**Exercise prompt:** Every entry must appear in the answer exactly as it does here.

**Records shown:**
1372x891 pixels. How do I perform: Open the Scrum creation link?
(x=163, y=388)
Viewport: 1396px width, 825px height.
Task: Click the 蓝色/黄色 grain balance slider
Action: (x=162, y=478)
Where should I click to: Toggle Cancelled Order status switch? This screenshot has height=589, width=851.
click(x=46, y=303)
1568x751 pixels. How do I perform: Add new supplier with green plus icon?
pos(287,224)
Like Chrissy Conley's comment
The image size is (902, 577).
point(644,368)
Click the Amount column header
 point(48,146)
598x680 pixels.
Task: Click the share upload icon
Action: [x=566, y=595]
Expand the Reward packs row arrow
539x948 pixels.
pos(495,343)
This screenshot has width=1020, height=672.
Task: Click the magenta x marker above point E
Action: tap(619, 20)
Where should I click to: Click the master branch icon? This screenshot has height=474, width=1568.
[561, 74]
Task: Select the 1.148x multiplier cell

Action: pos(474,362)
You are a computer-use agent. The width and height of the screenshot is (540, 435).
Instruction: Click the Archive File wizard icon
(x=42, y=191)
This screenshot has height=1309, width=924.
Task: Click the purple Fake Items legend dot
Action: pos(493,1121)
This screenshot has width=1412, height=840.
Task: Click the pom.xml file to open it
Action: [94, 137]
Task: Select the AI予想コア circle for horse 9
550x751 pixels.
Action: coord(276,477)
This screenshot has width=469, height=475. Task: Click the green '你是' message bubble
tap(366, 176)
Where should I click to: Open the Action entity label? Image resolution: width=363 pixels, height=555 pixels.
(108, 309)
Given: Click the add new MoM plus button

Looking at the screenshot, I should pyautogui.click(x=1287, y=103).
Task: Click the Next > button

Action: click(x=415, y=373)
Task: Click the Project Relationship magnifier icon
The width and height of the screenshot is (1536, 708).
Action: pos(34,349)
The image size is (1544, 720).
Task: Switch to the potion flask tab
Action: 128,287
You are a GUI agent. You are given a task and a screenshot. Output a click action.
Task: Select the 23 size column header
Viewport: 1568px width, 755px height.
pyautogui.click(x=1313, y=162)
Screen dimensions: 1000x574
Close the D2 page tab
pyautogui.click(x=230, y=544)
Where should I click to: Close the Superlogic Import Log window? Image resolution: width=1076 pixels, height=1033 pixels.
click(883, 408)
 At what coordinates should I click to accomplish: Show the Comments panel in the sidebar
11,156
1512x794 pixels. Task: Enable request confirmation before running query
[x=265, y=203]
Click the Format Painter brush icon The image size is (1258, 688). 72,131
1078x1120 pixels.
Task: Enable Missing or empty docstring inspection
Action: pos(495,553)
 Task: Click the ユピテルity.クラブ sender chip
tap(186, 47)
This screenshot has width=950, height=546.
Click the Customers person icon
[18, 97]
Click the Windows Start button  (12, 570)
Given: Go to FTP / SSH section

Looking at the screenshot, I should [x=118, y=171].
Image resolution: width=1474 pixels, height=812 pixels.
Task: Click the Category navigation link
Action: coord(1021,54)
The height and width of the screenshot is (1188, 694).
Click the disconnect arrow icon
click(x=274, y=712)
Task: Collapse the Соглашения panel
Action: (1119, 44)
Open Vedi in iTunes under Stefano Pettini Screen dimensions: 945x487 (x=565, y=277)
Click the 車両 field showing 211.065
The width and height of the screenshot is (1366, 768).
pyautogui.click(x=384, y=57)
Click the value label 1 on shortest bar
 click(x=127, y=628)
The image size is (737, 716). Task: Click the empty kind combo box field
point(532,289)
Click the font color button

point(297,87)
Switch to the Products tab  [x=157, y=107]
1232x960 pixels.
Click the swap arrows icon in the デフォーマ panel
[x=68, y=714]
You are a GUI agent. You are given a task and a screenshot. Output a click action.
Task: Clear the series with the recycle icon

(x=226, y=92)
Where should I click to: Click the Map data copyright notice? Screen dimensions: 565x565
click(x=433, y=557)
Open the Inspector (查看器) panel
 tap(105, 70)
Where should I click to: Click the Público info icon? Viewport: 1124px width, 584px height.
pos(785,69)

**Output:**
1372x891 pixels. How do I perform: Open the Scrum creation link?
(x=163, y=388)
Viewport: 1396px width, 825px height.
Task: Click the 蓝色/黄色 grain balance slider
Action: (x=162, y=478)
Where should I click to: Toggle Cancelled Order status switch? This screenshot has height=589, width=851.
click(x=46, y=303)
1568x751 pixels. How do I perform: Add new supplier with green plus icon?
pos(287,224)
Like Chrissy Conley's comment
The image size is (902, 577).
point(644,368)
Click the Amount column header
 point(48,146)
598x680 pixels.
Task: Click the share upload icon
Action: [x=566, y=595]
Expand the Reward packs row arrow
539x948 pixels.
pos(495,343)
This screenshot has width=1020, height=672.
Task: Click the magenta x marker above point E
Action: tap(619, 20)
Where should I click to: Click the master branch icon? This screenshot has height=474, width=1568.
[561, 74]
Task: Select the 1.148x multiplier cell

Action: pos(474,362)
You are a computer-use agent. The width and height of the screenshot is (540, 435).
Instruction: Click the Archive File wizard icon
(x=42, y=191)
This screenshot has height=1309, width=924.
Task: Click the purple Fake Items legend dot
Action: pos(493,1121)
This screenshot has width=1412, height=840.
Task: Click the pom.xml file to open it
Action: [94, 137]
Task: Select the AI予想コア circle for horse 9
550x751 pixels.
Action: coord(276,477)
This screenshot has width=469, height=475. Task: Click the green '你是' message bubble
tap(366, 176)
Where should I click to: Open the Action entity label? Image resolution: width=363 pixels, height=555 pixels.
(108, 309)
Given: Click the add new MoM plus button

Looking at the screenshot, I should pyautogui.click(x=1287, y=103).
Task: Click the Next > button

Action: click(x=415, y=373)
Task: Click the Project Relationship magnifier icon
The width and height of the screenshot is (1536, 708).
Action: pos(34,349)
The image size is (1544, 720).
Task: Switch to the potion flask tab
Action: 128,287
You are a GUI agent. You are given a task and a screenshot. Output a click action.
Task: Select the 23 size column header
Viewport: 1568px width, 755px height.
pyautogui.click(x=1313, y=162)
Screen dimensions: 1000x574
Close the D2 page tab
pyautogui.click(x=230, y=544)
Where should I click to: Close the Superlogic Import Log window? Image resolution: width=1076 pixels, height=1033 pixels.
click(883, 408)
 At what coordinates should I click to accomplish: Show the Comments panel in the sidebar
11,156
1512x794 pixels. Task: Enable request confirmation before running query
[x=265, y=203]
Click the Format Painter brush icon The image size is (1258, 688). 72,131
1078x1120 pixels.
Task: Enable Missing or empty docstring inspection
Action: pos(495,553)
 Task: Click the ユピテルity.クラブ sender chip
tap(186, 47)
This screenshot has width=950, height=546.
Click the Customers person icon
[18, 97]
Click the Windows Start button  (12, 570)
Given: Go to FTP / SSH section

Looking at the screenshot, I should [x=118, y=171].
Image resolution: width=1474 pixels, height=812 pixels.
Task: Click the Category navigation link
Action: coord(1021,54)
The height and width of the screenshot is (1188, 694).
Click the disconnect arrow icon
click(x=274, y=712)
Task: Collapse the Соглашения panel
Action: (1119, 44)
Open Vedi in iTunes under Stefano Pettini Screen dimensions: 945x487 (x=565, y=277)
Click the 車両 field showing 211.065
The width and height of the screenshot is (1366, 768).
pyautogui.click(x=384, y=57)
Click the value label 1 on shortest bar
 click(x=127, y=628)
The image size is (737, 716). Task: Click the empty kind combo box field
point(532,289)
Click the font color button

point(297,87)
Switch to the Products tab  [x=157, y=107]
1232x960 pixels.
Click the swap arrows icon in the デフォーマ panel
[x=68, y=714]
You are a GUI agent. You are given a task and a screenshot. Output a click action.
Task: Clear the series with the recycle icon

(x=226, y=92)
Where should I click to: Click the Map data copyright notice? Screen dimensions: 565x565
click(x=433, y=557)
Open the Inspector (查看器) panel
 tap(105, 70)
Where should I click to: Click the Público info icon? Viewport: 1124px width, 584px height.
pos(785,69)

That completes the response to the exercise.